Mortgages are so different to when I borrowed just a few years ago. Call the bank to ask advice... They seem to want so much up front these days as a deposit!!!
If your bank will agree then in principle, yes. I remortgaged a while ago to do just that, to reduce outgoings by cosolidating debts. Not sure if it's the same in Scotland but my bank were keen to help, they could see I was struggling. You'll need to ask your bank though.
you can get a mortgage - less the perecentage deposit and fees etc - for what the property is valued at, so with the discount you could realise some capital 'for improvements'!
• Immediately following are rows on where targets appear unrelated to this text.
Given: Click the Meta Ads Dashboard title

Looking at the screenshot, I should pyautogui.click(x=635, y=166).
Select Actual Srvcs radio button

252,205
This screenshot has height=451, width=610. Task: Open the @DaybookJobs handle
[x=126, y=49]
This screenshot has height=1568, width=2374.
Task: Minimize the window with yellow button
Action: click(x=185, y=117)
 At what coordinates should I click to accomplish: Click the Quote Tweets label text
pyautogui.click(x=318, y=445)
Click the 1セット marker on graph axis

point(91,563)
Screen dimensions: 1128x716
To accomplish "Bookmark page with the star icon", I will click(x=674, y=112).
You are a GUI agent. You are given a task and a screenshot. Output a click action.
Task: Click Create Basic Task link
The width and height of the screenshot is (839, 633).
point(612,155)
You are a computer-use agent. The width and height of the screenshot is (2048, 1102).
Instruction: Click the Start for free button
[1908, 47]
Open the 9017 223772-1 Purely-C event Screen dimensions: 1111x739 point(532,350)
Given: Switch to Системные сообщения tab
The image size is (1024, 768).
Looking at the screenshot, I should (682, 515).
if you choose to use this to repay a loan too, then you can! BUT if you have failed to pay this loan on time you may not have a good credit record, so getting a mortgage may be harder!
Question Author
My flat is worth around 50k but I could buy it for about 18k. Even if I borrowed 40 then that would be 80% of the value - so that would in essence be the same as me having a 20% deposit without actually having the cash upfront would it not? Basically they won't lend you the full amount which is why you need a deposit. I realise I would have other expenses but I would be able to save more on a monthly basis so I'd have funds there if needed. I've always made my payments and I'm not actually struggling, but it would just free things up a bit and I'd have paid it off by retirement age so I wouldn't need to worry about rent.
go for it karen - it's a nice feeling not to have to scrimp so much every month
Question Author
I think I'll pop into the bank on Monday Boxy :-)

Thanks all! xx
The important thing is to be totally up front about your situation and exactly what you want the money for.

From the bank’s prospective, they have the flat as security against your ‘loan’ – so providing that you meet all their requirements, I don’t see a problem.

If you are refused by your bank, it’s worth asking other mortgage lenders if they would oblige – they might even offer a better rate.

But playing devil’s advocate, imagine Joe Soap walks into a bank and says ‘I want to buy this house for £200k with a mortgage from your good selves’.

‘OK says the bank’s mortgage advisor – I see that as a client of the bank that you have the required income to cover the mortgage repayments – but what about the minimum 10% deposit we require?’

‘Ah’ says Joe Soap ‘You see - the house is actually worth £220k, and that extra £20k is my deposit’.

At this juncture the bank’s mortgage advisor will point out the flaw in Joe Soap’s (and your) plan re their mortgage lending requirements.